- WORK TO BE COMPLETED -
Transcribe the stretch of entries below from the line with "Decline all (106, 2497)" through the line with "[Rogues Draw] (336, 433)", exactly and with both ends included; leave out all other lines.

*** Opening of PROVIDED DATA ***

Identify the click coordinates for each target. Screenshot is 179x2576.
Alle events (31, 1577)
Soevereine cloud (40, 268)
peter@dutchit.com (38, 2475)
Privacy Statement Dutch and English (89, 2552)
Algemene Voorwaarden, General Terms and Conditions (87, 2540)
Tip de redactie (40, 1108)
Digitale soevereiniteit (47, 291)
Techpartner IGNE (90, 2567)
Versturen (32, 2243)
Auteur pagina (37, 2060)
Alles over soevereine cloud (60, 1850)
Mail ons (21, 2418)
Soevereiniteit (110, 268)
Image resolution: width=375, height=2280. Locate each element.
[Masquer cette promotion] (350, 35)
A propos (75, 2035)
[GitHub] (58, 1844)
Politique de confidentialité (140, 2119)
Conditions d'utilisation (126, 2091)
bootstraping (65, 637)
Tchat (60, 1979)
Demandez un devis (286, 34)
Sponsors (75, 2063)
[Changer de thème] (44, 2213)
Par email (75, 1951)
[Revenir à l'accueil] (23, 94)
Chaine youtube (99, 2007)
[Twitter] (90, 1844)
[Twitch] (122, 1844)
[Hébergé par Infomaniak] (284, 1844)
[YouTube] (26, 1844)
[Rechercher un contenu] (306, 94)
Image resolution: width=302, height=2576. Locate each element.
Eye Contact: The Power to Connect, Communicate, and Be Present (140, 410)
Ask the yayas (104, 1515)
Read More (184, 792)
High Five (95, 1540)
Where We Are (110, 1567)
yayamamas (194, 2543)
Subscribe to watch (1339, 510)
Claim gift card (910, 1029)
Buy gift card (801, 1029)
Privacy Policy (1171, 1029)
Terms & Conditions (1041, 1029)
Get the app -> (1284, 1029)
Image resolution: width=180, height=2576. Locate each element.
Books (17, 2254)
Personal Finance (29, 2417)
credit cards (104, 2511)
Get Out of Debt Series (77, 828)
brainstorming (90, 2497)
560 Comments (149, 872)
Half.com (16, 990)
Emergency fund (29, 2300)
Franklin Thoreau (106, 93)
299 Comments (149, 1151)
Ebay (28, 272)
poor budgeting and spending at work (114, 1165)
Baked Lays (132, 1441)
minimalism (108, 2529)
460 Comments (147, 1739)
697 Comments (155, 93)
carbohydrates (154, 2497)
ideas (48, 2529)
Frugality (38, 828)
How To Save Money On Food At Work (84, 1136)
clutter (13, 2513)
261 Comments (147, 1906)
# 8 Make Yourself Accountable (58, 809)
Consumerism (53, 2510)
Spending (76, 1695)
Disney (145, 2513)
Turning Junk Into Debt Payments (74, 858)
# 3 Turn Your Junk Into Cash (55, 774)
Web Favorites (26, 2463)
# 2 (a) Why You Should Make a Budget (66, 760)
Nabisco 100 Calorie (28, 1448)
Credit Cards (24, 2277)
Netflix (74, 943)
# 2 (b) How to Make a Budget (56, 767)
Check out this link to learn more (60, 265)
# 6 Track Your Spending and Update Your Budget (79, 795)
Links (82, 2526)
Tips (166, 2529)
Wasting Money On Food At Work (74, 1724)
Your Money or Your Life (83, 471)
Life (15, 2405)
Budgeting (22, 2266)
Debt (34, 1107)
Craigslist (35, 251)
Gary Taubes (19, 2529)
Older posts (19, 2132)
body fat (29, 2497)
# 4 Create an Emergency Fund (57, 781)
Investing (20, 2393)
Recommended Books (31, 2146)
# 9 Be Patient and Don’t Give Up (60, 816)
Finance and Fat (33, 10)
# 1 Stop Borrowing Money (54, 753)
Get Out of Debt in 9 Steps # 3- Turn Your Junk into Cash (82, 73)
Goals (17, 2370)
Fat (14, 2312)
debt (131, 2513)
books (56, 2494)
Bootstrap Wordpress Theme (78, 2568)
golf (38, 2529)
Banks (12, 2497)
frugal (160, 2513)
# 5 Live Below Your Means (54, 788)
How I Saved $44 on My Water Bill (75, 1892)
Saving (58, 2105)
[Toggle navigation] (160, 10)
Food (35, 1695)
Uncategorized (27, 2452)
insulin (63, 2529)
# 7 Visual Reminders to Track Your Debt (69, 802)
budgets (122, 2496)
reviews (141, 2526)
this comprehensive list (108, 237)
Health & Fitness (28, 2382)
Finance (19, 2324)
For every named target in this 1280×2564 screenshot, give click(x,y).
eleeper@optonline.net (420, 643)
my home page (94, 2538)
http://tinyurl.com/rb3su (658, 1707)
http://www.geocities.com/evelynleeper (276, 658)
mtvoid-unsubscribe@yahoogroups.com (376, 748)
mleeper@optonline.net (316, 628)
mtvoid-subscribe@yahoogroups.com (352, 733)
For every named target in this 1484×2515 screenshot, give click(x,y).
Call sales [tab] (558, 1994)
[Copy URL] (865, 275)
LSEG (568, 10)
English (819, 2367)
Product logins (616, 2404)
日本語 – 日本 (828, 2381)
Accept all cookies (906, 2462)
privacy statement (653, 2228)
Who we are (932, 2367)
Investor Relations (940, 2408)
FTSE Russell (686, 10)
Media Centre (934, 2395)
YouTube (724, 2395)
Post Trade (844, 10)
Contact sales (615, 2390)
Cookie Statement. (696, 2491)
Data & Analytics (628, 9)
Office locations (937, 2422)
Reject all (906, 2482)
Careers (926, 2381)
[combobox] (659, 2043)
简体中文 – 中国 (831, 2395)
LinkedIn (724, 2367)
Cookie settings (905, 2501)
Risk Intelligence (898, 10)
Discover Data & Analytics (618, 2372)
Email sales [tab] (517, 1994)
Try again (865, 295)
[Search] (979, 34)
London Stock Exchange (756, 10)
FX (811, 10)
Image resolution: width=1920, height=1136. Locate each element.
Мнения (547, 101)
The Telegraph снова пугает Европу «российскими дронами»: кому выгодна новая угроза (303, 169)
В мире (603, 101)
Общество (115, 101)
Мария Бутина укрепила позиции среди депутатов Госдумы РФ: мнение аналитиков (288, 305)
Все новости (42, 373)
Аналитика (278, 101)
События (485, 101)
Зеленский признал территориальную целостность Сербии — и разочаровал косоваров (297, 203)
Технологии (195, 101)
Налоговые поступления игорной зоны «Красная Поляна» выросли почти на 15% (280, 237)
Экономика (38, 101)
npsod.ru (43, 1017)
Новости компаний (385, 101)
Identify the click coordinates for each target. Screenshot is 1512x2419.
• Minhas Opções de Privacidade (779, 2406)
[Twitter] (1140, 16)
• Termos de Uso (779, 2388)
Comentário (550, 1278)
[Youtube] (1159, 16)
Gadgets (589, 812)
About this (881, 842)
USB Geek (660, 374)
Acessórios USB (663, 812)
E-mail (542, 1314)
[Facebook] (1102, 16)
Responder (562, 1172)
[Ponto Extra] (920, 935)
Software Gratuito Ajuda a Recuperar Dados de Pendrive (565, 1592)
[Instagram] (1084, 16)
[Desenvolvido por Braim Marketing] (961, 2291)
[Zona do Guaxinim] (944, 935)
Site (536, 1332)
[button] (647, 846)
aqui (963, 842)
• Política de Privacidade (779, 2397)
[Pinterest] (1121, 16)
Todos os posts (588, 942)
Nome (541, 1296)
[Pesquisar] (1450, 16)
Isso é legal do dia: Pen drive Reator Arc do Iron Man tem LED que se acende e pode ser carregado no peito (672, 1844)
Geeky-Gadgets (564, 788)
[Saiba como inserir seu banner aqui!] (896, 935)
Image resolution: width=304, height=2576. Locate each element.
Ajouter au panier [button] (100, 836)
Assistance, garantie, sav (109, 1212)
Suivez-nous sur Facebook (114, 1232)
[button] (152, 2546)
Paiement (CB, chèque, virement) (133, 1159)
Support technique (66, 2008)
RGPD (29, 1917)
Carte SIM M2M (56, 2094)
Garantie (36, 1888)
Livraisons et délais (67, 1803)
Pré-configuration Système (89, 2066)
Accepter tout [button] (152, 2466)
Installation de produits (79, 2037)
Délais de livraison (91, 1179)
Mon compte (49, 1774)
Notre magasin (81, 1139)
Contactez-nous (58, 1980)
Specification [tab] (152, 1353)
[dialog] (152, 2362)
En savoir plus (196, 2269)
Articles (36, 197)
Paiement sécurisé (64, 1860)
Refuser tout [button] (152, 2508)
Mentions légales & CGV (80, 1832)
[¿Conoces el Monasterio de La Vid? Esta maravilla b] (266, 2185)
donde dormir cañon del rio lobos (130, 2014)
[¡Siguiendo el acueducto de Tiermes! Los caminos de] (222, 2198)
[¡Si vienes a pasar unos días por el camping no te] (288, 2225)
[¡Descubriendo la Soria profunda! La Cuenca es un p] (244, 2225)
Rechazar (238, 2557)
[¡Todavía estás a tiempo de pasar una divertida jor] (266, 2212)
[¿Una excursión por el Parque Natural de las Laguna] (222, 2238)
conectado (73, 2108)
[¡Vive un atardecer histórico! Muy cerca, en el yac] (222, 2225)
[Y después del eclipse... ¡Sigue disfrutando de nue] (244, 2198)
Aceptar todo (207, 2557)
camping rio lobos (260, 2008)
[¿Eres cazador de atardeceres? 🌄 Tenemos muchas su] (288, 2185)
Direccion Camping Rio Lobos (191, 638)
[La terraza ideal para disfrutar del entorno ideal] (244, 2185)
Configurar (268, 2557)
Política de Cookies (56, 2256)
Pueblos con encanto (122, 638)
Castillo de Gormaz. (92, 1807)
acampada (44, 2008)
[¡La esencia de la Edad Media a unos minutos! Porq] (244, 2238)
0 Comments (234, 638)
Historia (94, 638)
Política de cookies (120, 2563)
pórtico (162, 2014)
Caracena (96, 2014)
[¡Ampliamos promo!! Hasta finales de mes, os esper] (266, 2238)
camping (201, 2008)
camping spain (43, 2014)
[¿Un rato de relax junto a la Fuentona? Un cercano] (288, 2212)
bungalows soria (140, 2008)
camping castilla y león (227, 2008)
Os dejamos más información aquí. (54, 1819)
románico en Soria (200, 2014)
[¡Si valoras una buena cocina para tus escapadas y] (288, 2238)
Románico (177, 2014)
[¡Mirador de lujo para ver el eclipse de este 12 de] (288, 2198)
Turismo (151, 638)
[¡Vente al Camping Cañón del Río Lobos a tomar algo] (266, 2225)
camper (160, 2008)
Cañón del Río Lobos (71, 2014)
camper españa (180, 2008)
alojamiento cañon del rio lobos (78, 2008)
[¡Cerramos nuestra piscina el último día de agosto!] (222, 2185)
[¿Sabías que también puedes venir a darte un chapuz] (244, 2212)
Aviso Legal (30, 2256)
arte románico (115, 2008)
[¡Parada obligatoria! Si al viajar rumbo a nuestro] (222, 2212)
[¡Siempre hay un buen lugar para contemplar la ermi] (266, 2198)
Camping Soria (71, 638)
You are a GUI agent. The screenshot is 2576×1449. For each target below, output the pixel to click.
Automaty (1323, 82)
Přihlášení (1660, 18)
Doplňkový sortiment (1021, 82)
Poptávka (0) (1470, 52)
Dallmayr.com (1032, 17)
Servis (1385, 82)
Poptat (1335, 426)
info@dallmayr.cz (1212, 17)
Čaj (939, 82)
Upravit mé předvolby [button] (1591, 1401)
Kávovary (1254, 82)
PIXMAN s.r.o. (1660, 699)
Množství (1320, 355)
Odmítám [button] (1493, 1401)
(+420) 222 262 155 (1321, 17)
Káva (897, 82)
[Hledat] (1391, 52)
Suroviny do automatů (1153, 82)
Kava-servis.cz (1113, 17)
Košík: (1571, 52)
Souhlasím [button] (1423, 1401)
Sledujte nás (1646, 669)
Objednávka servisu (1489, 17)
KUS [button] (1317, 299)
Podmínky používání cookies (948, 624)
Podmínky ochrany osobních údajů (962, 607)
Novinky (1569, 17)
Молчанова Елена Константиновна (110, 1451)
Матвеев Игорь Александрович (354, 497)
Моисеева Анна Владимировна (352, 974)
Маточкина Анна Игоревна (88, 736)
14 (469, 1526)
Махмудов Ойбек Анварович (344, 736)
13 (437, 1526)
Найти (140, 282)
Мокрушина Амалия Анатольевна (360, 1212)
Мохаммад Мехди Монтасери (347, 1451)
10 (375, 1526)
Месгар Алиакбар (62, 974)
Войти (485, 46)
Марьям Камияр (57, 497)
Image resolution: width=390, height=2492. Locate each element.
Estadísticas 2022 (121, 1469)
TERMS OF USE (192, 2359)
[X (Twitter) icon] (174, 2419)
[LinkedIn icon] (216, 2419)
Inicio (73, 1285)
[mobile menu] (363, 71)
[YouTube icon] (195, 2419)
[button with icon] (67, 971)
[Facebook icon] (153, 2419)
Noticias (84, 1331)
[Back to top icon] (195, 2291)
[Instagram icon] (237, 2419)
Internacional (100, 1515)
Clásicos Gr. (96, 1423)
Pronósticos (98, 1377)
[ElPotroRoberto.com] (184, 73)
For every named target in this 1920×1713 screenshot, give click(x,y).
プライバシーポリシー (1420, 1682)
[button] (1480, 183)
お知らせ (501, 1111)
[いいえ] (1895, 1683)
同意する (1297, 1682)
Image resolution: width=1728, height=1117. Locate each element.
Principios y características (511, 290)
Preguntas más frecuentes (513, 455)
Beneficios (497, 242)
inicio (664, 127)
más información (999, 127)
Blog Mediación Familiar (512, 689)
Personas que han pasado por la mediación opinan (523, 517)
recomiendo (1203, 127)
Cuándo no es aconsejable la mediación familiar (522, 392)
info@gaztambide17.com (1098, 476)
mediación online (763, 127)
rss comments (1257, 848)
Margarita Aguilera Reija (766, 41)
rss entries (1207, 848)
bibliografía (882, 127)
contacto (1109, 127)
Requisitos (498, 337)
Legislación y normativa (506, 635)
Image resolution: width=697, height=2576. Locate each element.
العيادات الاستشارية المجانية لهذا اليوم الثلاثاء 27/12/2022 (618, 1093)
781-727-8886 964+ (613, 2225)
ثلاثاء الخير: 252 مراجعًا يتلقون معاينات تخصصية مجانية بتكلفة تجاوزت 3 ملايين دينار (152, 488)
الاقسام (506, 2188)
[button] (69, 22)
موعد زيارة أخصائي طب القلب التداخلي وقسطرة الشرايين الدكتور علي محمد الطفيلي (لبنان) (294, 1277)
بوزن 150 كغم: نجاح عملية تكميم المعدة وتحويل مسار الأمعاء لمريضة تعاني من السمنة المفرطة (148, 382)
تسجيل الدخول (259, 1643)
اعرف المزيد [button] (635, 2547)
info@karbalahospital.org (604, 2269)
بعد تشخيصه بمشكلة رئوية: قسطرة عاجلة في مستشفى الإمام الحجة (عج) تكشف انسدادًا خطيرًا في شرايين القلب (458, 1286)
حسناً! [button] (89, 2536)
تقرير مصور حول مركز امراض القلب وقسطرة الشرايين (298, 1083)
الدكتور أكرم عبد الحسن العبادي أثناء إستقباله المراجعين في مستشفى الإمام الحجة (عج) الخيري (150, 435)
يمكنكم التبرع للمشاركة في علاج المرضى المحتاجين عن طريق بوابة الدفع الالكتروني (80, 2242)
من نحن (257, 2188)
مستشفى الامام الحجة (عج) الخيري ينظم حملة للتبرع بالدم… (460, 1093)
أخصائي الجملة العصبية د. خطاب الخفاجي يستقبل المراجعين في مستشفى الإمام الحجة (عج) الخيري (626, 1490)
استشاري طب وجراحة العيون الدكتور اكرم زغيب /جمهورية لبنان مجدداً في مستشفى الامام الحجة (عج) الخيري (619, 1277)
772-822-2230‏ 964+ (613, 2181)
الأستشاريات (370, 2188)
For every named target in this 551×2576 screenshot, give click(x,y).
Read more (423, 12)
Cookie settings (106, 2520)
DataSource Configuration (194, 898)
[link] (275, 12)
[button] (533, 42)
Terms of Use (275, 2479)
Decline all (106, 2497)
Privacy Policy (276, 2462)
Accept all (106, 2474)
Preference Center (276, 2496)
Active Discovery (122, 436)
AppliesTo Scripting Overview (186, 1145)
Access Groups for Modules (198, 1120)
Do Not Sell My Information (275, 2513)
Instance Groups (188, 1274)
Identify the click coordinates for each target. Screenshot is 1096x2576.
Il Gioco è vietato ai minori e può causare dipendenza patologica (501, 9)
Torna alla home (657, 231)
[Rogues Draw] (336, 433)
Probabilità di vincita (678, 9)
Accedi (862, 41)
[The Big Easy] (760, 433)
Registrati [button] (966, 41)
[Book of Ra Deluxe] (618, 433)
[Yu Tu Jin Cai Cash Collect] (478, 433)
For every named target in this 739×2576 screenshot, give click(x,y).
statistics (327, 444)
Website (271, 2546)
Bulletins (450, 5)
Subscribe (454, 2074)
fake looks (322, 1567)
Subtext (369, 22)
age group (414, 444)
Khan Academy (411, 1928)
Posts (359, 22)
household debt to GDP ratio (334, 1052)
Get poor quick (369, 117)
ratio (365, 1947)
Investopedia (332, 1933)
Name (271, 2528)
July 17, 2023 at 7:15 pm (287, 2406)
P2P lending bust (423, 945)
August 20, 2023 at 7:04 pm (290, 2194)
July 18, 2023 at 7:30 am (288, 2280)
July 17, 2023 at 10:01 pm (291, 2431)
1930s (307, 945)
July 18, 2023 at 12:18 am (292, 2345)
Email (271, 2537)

*** Close of PROVIDED DATA ***

- REPLY -
Decline all (106, 2497)
Privacy Policy (276, 2462)
Accept all (106, 2474)
Preference Center (276, 2496)
Active Discovery (122, 436)
AppliesTo Scripting Overview (186, 1145)
Access Groups for Modules (198, 1120)
Do Not Sell My Information (275, 2513)
Instance Groups (188, 1274)
Identify the click coordinates for each target. Screenshot is 1096x2576.
Il Gioco è vietato ai minori e può causare dipendenza patologica (501, 9)
Torna alla home (657, 231)
[Rogues Draw] (336, 433)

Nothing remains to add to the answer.